Os teóricos da Frente Popular não vão além da primeira regra da aritmética: a soma. A soma de comunistas, socialistas, anarquistas e liberais é maior do que cada um de seus termos isolados. No entanto, a aritmética não é suficiente, precisa-se de pelo menos conhecimento de mecânica. A lei do paralelogramo de forças é verificada até na política. A resultante é, como se sabe, quanto menor, quão mais divergentes são as forças umas das outras. Quando os aliados políticos atiram em direções opostas, o resultado é zero. O bloco dos diferentes agrupamentos políticos da classe trabalhadora é absolutamente necessário para resolver as tarefas comuns. Em certas circunstâncias históricas, um bloco deste tipo é capaz de arrastar para si as massas pequeno-burguesas oprimidas, cujos interesses são próximos aos do proletariado, uma vez que a força comum deste bloco é muito maior do que as resultantes das forças que a constituem. Pelo contrário, a aliança do proletariado com a burguesia, cujos interesses, atualmente, nas questões fundamentais, formam um ângulo de 180º, só pode, em termos gerais, paralisar a força de protesto do proletariado.
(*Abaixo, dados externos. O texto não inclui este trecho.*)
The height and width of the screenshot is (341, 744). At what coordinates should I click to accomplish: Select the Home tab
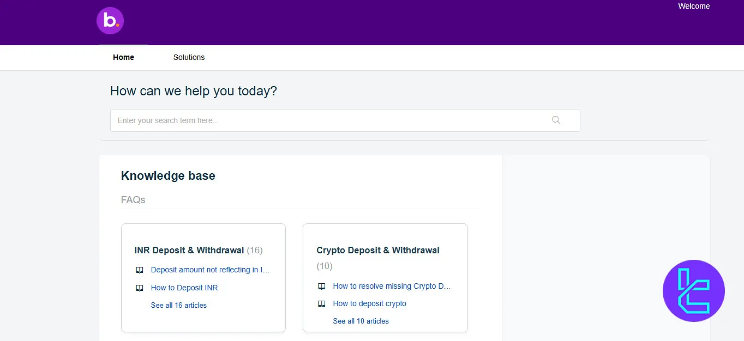123,57
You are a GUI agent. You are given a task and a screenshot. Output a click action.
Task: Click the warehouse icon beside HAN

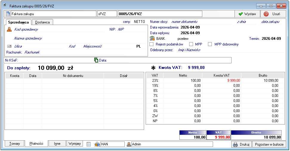coord(97,144)
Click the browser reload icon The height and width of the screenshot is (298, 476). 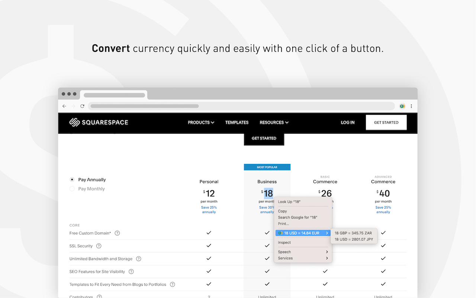click(x=82, y=106)
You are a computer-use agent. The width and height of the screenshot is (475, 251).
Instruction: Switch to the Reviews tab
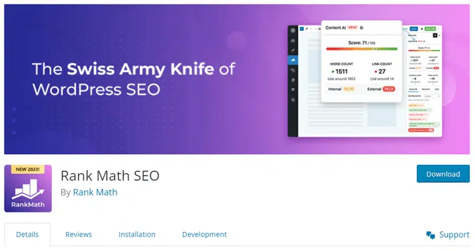click(79, 235)
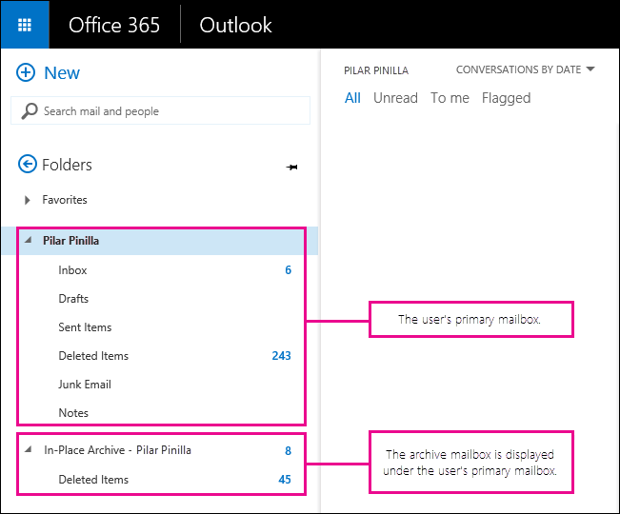
Task: Switch to the Unread filter
Action: click(395, 98)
A guerra civil, na qual a força da violência é importante, exige um compromisso supremo dos participantes. Os operários e camponeses são capazes de garantir a vitória somente quando lutam por sua própria emancipação. Nessas condições, submetê-los à direção da burguesia é garantir antecipadamente sua derrota na guerra civil.

Estas verdades não são de forma alguma o produto de uma análise teórica, pelo contrário, representam a conclusão irrefutável de toda a experiência histórica, pelo menos desde 1848. A história moderna das sociedades burguesas está repleta de Frentes Populares de todos os tipos, ou seja, das mais diversas combinações possíveis para enganar os trabalhadores. A experiência espanhola é apenas um novo e trágico elo nesta cadeia de crimes e traições. [1]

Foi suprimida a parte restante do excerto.